I snapped back to attention. I’d known the attorney casually for years.

Despite outward appearances, New Orleans was a small city at heart.

It was impossible to do business in the city and not cross paths with the same people over again.

The familiarity added to the charm of the place, but I hadn’t really gotten to know Erik until he helped me with the acquisition of the Masterfeld property.

He’d been invaluable on the deal—smart, wicked funny with a strong sense of decency that made me glad we’d moved from acquaintance to something closer to friends.

That didn’t mean I was ready to talk to him—or anyone else—about Charlotte.

“Don’t bother denying it. I know the look. She must be something.”

“It’s early days, but I think so.”

“I’m happy for you, but it makes my life more difficult.” Erik shook his head as he slipped the contracts we’d been going over into his folio.

“How can that be?” I waited, curious as hell, to see what my dating life had to do with him.

“My fiancée.” It was his turn to smile.

I’d never seen that expression on his face before. The less cynical part of me found it kind of heartwarming.

“She’s got a girlfriend she wants to set up. She’s been pushing me to find a suitable date. You were at the top of my possibles list.”

“You’re kidding.” I choked back a laugh. The idea of Erik playing matchmaker was too much to take seriously.

“I wish I was. I feel like a pimp.”

“If the shoe fits.”

“Fuck you.” Erik shook his head again. “Seriously, though. Alex is so happy. She wants everyone else to be happy too. I love her. Hell, more than I ever thought possible. I’d do anything to make her happy, including pimping out friends.”

“When you put it that way, it’s actually kind of sweet.

” It was. He was so up front about his feelings for the woman he was marrying.

He was all the way in love and not holding anything back.

That kind of commitment might actually stand a chance.

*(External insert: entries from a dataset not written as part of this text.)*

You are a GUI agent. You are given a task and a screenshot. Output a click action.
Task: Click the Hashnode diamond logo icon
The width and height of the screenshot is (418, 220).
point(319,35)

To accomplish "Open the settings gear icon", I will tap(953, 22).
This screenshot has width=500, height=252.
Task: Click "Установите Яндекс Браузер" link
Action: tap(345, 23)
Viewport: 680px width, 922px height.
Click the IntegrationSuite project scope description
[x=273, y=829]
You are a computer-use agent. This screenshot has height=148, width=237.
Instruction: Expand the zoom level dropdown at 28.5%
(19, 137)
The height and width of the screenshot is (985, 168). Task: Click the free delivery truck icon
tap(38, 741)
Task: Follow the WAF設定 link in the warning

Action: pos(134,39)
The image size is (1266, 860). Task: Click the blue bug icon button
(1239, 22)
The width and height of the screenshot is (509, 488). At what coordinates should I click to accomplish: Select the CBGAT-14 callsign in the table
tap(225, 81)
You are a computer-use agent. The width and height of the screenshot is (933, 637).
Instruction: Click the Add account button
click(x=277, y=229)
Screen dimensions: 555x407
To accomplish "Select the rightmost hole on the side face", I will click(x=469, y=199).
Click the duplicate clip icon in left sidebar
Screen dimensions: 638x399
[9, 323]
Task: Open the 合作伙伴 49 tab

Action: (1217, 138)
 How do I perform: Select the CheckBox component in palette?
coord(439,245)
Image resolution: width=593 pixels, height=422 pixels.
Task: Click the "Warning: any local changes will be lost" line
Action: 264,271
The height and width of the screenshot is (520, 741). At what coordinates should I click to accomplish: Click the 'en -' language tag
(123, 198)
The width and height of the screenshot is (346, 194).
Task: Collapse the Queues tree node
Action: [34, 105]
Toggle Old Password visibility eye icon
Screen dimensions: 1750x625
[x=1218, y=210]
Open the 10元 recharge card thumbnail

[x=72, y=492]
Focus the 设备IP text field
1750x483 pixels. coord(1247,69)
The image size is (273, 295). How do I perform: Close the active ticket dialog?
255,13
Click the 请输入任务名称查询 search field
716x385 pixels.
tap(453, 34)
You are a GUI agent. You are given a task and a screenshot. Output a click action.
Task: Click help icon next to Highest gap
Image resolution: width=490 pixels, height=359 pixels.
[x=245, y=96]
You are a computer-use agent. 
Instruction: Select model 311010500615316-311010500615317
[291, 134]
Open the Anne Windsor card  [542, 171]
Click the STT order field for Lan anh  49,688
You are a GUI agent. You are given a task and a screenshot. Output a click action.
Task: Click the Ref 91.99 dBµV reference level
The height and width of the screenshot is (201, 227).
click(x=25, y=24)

I had an unexpected twinge of something that could be mistaken for envy.

I hadn’t thought I was interested in the one partner, settle down, build a life together kind of love yet.

Apparently, I was. “Sorry I can’t help you out this time. ”

“It’s okay. Charlotte is fantastic. Smart, gorgeous, and one of the best attorneys in the city. If she wanted someone for more than a casual date, she wouldn’t have trouble finding a man—men—willing to step up to fill the role.”

My chest constricted. I didn’t have to ask the next question to know the answer, but I did anyway.

“This Charlotte?” I showed him my screen saver—the picture of Charlotte I’d taken the night we met.

“Why do you have a picture of Charlotte on your phone?” Erik turned his attention to me.

I felt the full weight of the focus I imagined he used in the courtroom.

I figured I had about three seconds to figure out how I wanted to play this before he got suspicious, and I lost any chance I had at evasion.

Fuck it. Maybe I wanted to tell him. It wouldn’t hurt to have someone else’s advice on how to deal with Charlotte.

Regardless of how counter it went to my natural inclinations.

I was in uncharted waters. I’d never cared enough before for things like longevity to matter.

“She’s the one who just texted.” I motioned to my phone, feeling a little sick to my stomach.

Or a lot, actually. If Charlotte hadn’t told her friend who was determined to fix her up about me, it meant one of two things.

Either she didn’t consider our arrangement worth mentioning, even to get her friend off her back, or she wanted Erik’s fiancée to succeed at her matchmaking.

Either of which meant we weren’t in the place I thought we’d been the last time we made love. Fuck me.

“The reason you were smiling?” Erik’s expression went from interested to concerned, as I imagined his thoughts followed a similar path to mine. “How did you meet her?”

Neutral territory, at least, and something I could actually answer.

“She came into my place on Rue de Compte with some friends. Your Alex must have been one of them.” I thought back over the women Charlotte had been sitting with before she made her way to the bar.

Specifically, the dark-haired woman who looked like she was trying to talk her into something. “I was working behind the bar.”

“What were you doing bartending? Don’t you have enough to do with the merger?” He looked concerned, but I was pretty sure this time it was for my business prospects and not my personal life.

“It helps me stay in touch with what’s going on.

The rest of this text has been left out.